Efficiency-fluctuation trade-offs in biomolecular assembly processes (2409.17447v2)

Abstract: Stochastic fluctuations of molecular abundances are a ubiquitous feature of cellular processes and lead to significant cell-to-cell variability. Recent theoretical work established lower bounds for stochastic fluctuations in cells for broad classes of cellular processes by analyzing the dynamics of reaction motifs that are embedded within a larger network with arbitrary interactions and dynamics. For example, a class of generalized assembly processes in which two co-regulated subunits irreversibly form a complex was shown to exhibit an unavoidable trade-off between assembly efficiency and subunit fluctuations: Regardless of rate constants and details of feedback control, subunit fluctuations were shown to diverge as the assembly efficiency approaches 100%. In contrast, other work has reported how efficient assembly processes work as stochastic noise filters or can achieve robust adaptation through integral control. While all of these results are technically correct their seemingly contradictory conclusions raise the question of how broadly applicable the previously reported efficiency-fluctuation trade-off is.

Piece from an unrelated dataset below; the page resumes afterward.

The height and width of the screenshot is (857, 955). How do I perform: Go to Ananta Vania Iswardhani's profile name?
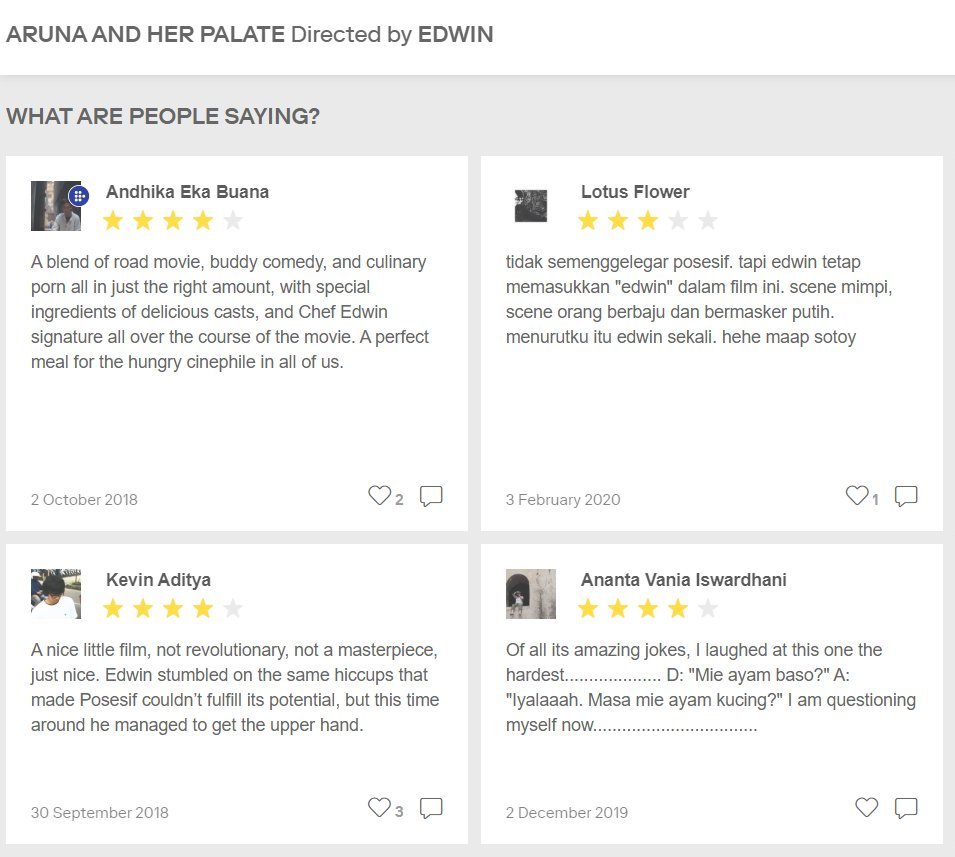click(x=684, y=580)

Here, we show that a much broader class of assembly processes than previously considered is subject to an efficiency-fluctuation trade-off which diverges in the high efficiency regime. We find the proposed noise filtering property of efficient assembly processes corresponds to a singular limit of this class of systems. Additionally, we show that combining feedback control with distinct subunit synthesis rates is a necessary condition to overcome the generalized efficiency-fluctuation trade-off. Through numerical examples, we show that biomolecular integral controllers are one of several realizations of such control. How small a change to joint subunit control is sufficient to avoid diverging fluctuations in the high-efficiency limit remains an open question.